Copy only the lines between the one containing "You are a computer-use agent. 1366x489" and the end of the records, both included, leaving out pictures.

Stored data
---+---

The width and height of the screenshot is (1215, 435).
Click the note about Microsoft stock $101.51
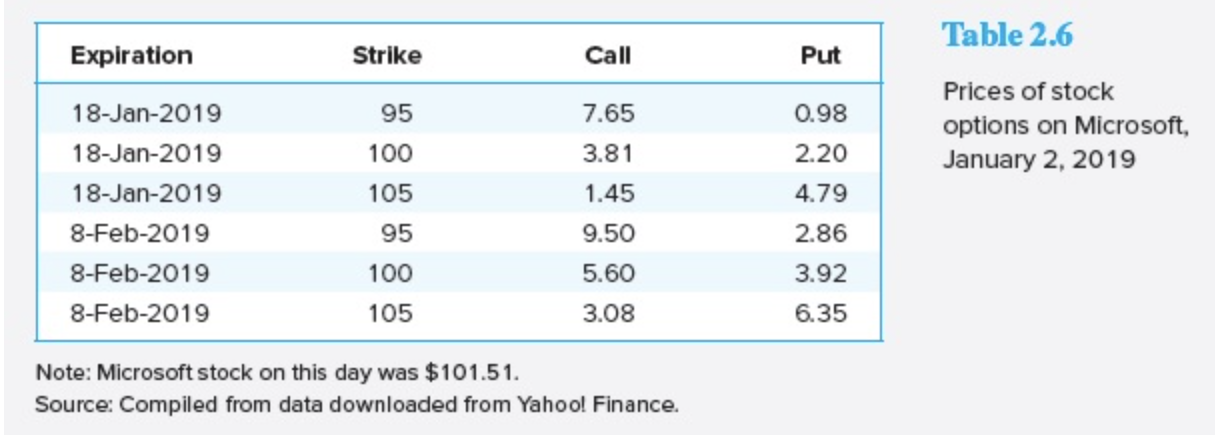(278, 374)
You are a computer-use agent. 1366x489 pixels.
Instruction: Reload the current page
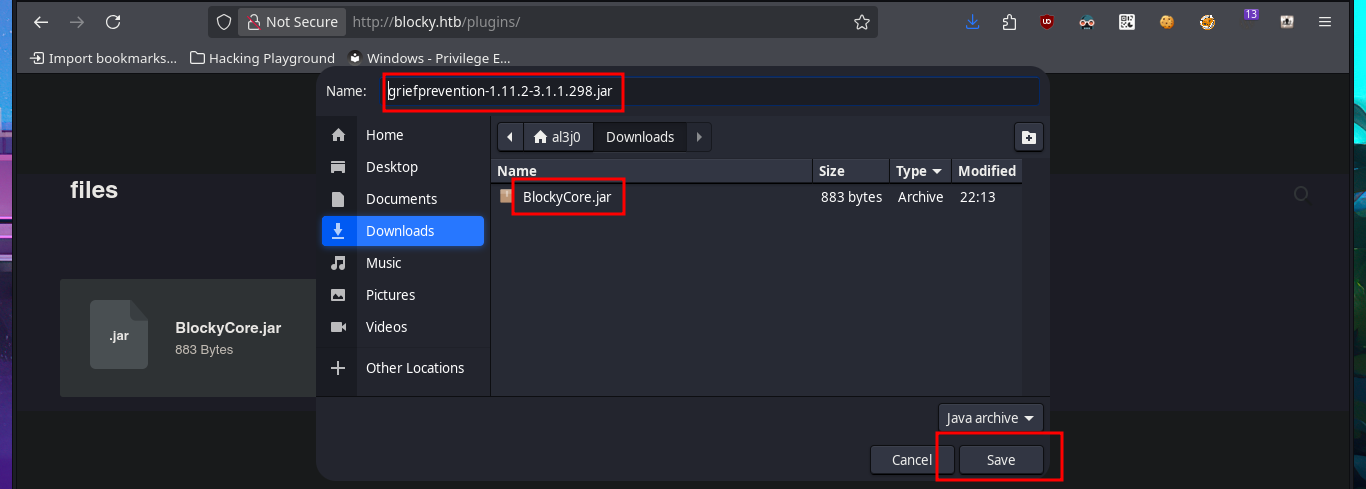pos(113,22)
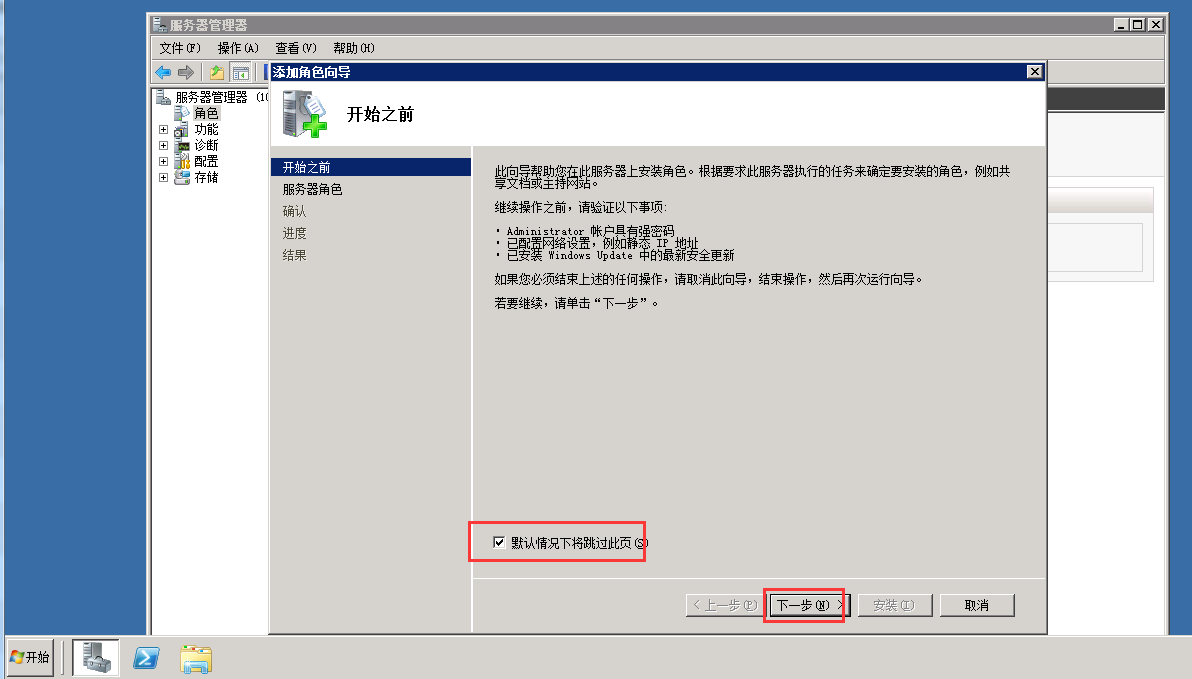1192x679 pixels.
Task: Open the 操作(A) menu
Action: (238, 48)
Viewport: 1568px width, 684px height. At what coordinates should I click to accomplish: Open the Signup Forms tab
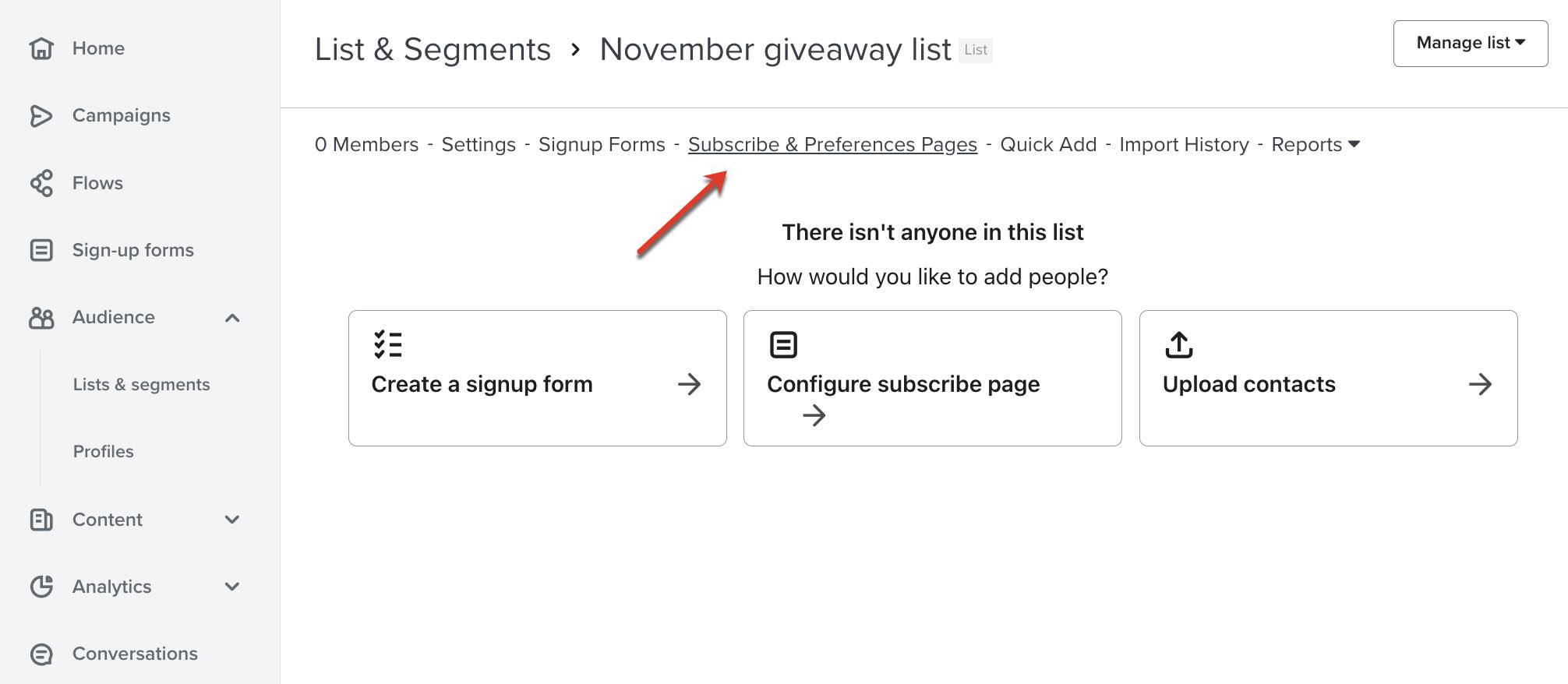[x=601, y=144]
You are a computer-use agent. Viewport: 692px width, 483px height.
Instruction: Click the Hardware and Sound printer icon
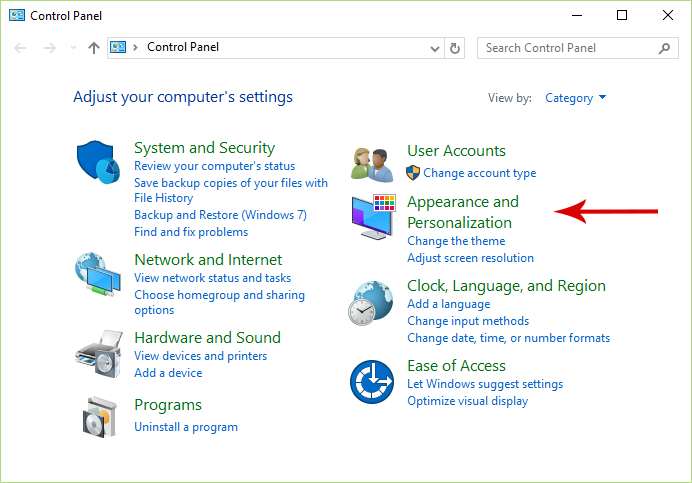99,354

---+---

▶ ANSWER BOX
You are a computer-use agent. 1366x489 pixels.
Instruction: Reload the current page
pos(113,22)
1192x679 pixels.
Task: Open the 操作(A) menu
Action: (238, 48)
Viewport: 1568px width, 684px height. At what coordinates should I click to accomplish: Open the Signup Forms tab
[x=601, y=144]
You are a computer-use agent. Viewport: 692px width, 483px height.
Instruction: Click the Hardware and Sound printer icon
99,354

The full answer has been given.